◆ **Source**:
==============================

L’autoroute de la mort

critiques

Prendre la route avec le Genevois Joseph Incardona, c’est prendre le risque de se prendre un bus en pleine gueule. Un polar noir, sans lait, mais avec du stupre.
Gd Prix de Littérature policière 2015.

Il y a des personnes avec lesquelles il ne faut pas prendre la route. Ainsi de Joseph Incardona. Pas que l’écrivain soit spécialement mauvais conducteur, ça on n’en sait rien, mais parce qu’une fois embarqué dans son roman, il ne nous laisse pas une seule fois descendre de voiture. Embedded, comme on dit. Vitres et portières verrouillées, à pas vous laisser souffler une seconde.
Imaginez un circuit fermé. Celui du réseau autoroutier français, ses péages, ses aires, ses espaces de détente, ses urinoirs posés au milieu de nulle part et ses quelques neuf milliers de kilomètres arachnéens. Un espace confiné, anxiogène, où la seule envie du chauffeur PL / commercial / vacancier, après y avoir pénétré, est d’en ressortir le plus vite possible. Tel un aliment aussitôt évacué après avoir été ingurgité et avoir parcouru les quelques 9 kilomètres d’intestin grêle.

==============================

◆ **Lignes fournies**:
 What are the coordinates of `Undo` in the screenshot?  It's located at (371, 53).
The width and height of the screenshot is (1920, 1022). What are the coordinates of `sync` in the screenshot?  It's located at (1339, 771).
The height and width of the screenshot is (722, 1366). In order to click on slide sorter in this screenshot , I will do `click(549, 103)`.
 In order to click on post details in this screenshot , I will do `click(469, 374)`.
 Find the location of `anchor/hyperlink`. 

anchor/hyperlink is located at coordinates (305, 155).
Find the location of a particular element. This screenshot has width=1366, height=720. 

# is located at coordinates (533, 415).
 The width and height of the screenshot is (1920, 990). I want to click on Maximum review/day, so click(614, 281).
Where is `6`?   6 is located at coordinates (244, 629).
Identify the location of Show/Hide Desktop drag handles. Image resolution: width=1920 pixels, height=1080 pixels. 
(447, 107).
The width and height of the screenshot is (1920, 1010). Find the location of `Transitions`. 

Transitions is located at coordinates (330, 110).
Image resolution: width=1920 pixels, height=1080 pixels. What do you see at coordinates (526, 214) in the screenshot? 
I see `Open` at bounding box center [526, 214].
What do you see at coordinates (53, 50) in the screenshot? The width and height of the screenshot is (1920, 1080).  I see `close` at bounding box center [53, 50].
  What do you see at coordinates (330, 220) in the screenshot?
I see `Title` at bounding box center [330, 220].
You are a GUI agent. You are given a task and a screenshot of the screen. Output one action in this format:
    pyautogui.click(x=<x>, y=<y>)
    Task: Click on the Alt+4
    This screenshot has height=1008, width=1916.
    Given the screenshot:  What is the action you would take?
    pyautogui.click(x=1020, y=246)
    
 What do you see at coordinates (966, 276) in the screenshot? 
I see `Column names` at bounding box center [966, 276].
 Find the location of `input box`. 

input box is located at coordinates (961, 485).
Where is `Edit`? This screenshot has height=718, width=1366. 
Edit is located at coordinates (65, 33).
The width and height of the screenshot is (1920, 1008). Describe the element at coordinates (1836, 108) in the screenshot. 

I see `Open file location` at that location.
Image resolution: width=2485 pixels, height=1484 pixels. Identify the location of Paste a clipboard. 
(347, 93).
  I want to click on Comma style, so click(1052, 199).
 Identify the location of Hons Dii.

==============================

◆ **À faire**:
Recopiez la critique en entier, sans y changer un seul mot. Les lignes ne sont d’aucune utilité ici.

◆ **Réponse**:
L’autoroute de la mort

critiques

Prendre la route avec le Genevois Joseph Incardona, c’est prendre le risque de se prendre un bus en pleine gueule. Un polar noir, sans lait, mais avec du stupre.
Gd Prix de Littérature policière 2015.

Il y a des personnes avec lesquelles il ne faut pas prendre la route. Ainsi de Joseph Incardona. Pas que l’écrivain soit spécialement mauvais conducteur, ça on n’en sait rien, mais parce qu’une fois embarqué dans son roman, il ne nous laisse pas une seule fois descendre de voiture. Embedded, comme on dit. Vitres et portières verrouillées, à pas vous laisser souffler une seconde.
Imaginez un circuit fermé. Celui du réseau autoroutier français, ses péages, ses aires, ses espaces de détente, ses urinoirs posés au milieu de nulle part et ses quelques neuf milliers de kilomètres arachnéens. Un espace confiné, anxiogène, où la seule envie du chauffeur PL / commercial / vacancier, après y avoir pénétré, est d’en ressortir le plus vite possible. Tel un aliment aussitôt évacué après avoir été ingurgité et avoir parcouru les quelques 9 kilomètres d’intestin grêle.